Le arrojo una mirada asesina que lejos de intimidarlo parece divertirlo aún más lo cual no termina de enfurecerme. Tengo la sensación de que mientras esté desnudo, podría perdonarle cualquier cosa.

—Dale, ¿por qué mejor no nos divertimos un poco?—dice él—. Sacate la ropa y metete al agua conmigo.

El rubor me hace arder las mejillas.

—NO—le suelto, decidida. O con una decisión un poco fingida.

—Dale, el agua está riquísima. Y tu ropa necesita secarse, en algún momento te la vas a tener que quitar.

—No lo voy a hacer adelante tuyo—le digo.

—Pues, yo no tengo complejos con eso—me guiña un ojo, y nuevamente mirar hacia abajo es una tentación imparable.

—No son complejos. Simplemente no se me antoja compartir mi intimidad con una persona como vos.

—¿Cómo soy yo?

—Tan...—lo observo.

Tan despreciable, idiota, testarudo, poco tolerante, pendenciero, misógino, imbécil, cabeza dura.

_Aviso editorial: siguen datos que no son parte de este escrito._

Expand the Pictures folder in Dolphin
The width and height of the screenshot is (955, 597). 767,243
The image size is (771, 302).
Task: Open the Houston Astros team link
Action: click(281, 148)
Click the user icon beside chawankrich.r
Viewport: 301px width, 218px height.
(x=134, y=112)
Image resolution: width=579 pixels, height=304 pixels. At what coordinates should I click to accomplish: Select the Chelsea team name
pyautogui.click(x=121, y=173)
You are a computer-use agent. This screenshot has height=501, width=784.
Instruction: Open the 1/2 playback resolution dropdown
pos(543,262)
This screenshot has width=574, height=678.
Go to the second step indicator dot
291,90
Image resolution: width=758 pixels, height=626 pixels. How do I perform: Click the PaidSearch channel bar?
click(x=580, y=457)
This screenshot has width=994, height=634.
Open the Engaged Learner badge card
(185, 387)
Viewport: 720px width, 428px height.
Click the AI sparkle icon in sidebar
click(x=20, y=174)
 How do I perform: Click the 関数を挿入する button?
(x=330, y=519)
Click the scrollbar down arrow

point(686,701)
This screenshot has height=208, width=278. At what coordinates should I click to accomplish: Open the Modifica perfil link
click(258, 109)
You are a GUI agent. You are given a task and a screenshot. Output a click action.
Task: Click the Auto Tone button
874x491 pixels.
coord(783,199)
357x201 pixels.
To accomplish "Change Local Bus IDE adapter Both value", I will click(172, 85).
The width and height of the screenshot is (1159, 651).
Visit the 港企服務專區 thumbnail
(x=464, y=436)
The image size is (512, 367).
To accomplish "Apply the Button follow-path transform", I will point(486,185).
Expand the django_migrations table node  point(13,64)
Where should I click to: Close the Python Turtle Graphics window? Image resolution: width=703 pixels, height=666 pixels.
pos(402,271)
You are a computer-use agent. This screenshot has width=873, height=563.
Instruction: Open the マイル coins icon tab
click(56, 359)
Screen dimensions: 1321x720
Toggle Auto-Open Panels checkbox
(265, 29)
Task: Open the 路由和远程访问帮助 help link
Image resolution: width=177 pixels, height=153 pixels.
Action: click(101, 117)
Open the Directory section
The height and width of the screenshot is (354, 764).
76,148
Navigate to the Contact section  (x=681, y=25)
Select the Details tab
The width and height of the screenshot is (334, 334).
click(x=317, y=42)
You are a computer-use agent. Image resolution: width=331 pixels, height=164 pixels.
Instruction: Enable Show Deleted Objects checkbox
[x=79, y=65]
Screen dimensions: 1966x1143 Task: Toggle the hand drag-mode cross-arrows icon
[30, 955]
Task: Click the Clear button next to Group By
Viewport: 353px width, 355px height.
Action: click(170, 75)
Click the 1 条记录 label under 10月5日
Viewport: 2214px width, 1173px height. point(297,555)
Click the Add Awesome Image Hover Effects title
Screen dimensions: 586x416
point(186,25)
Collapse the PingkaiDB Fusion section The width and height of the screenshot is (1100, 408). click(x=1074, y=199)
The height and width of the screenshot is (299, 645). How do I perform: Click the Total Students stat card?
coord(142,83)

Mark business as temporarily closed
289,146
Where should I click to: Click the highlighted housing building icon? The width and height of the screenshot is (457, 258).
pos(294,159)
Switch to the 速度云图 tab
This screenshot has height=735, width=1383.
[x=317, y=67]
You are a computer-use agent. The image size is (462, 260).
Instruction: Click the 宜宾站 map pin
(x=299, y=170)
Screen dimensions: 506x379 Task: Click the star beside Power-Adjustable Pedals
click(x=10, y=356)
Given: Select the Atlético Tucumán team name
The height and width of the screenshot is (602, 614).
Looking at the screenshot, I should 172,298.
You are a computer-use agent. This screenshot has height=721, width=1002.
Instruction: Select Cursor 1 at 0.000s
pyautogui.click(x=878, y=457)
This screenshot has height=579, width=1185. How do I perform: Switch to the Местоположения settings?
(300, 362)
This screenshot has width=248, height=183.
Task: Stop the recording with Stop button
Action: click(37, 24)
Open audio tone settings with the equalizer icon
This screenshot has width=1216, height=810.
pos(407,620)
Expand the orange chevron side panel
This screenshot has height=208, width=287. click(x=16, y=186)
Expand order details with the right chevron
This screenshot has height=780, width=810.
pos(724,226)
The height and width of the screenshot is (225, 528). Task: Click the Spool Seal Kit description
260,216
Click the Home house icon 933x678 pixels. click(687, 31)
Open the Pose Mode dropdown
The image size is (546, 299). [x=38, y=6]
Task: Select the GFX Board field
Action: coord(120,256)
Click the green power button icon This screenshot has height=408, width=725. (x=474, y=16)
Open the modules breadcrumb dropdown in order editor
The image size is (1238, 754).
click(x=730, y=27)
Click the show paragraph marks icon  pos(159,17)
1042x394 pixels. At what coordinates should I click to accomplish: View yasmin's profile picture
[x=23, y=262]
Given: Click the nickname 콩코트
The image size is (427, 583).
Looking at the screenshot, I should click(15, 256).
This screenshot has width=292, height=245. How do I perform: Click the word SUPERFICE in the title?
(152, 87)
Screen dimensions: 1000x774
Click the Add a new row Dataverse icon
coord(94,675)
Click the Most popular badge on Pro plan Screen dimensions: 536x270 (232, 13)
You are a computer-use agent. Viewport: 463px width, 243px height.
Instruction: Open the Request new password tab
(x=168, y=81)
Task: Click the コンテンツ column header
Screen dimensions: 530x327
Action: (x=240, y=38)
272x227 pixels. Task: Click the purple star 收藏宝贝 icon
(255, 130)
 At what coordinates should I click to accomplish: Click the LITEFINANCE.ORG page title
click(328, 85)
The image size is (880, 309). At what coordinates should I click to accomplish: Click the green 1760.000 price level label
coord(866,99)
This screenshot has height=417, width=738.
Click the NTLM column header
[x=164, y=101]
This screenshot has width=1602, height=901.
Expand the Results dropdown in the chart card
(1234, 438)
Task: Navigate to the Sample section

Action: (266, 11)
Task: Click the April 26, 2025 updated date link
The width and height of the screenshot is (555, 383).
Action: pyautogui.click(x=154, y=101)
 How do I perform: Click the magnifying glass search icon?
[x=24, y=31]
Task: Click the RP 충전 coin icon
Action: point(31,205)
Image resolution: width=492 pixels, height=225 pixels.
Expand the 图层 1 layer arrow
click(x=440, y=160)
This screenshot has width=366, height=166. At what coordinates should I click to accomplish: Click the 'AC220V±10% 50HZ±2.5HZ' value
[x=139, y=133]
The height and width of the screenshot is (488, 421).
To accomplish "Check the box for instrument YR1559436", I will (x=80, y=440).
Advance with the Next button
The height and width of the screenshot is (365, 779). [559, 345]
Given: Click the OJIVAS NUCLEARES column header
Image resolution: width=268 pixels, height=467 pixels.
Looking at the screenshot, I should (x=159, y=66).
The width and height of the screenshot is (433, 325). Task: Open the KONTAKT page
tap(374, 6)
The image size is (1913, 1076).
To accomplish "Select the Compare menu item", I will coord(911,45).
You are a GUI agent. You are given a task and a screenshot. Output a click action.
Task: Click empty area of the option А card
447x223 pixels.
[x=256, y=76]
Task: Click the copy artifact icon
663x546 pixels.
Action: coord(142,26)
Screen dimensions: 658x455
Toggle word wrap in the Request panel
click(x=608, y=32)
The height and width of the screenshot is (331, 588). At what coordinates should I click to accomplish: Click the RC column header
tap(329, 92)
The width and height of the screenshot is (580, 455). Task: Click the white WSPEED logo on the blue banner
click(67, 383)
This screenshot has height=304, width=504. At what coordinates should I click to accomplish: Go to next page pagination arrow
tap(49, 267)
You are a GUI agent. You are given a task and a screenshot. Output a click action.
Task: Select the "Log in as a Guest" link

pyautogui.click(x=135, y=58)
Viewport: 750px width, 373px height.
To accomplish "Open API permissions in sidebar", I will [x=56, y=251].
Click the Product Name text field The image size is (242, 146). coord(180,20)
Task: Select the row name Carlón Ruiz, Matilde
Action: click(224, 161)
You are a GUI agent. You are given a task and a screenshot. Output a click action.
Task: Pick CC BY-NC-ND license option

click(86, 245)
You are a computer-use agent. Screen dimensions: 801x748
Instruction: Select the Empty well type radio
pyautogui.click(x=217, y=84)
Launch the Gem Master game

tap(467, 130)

—¿Tan?—insiste—. ¿Sexy, hermoso, deseable, musculoso, caliente? Vamos, puedo notarlo.

—¿El qué?—pregunto, sorprendiéndome a mí misma de no negarle lo que acaba de decir refiriéndose a sí mismo. Ah, olvidaba un calificativo muy propio de Oscar: engreído.

—Puedo notar cómo me mirás. Puedo notar tus mejillas enrojecidas al estar tan cerca. Puedo notar tus ojitos desde cada una de las ventanas de tu casa cuando me quito la camiseta para cortar el césped en la casa de tu viejo.

Mierda, mierda, mierda.

Para peor añade:

—¿A que soy irresistible?

—¡Sí! Digo, ¡no! ¡No sos imbécil, irresistible! Digo, ¡imbécil, no sos irresistible!

Oscar marca una media sonrisa con su gesto cargado de picardía y el mensaje me llega sin que sean necesarias las palabras. "Te atrapé, Lucy".

—Vámonos de aquí—dice Oscar y me da la espalda—. Tenemos mucho por hacer.

Y sale del agua.


Mis ojos se quedan pegados como un imán a su piel que brilla bajo la luz del sol.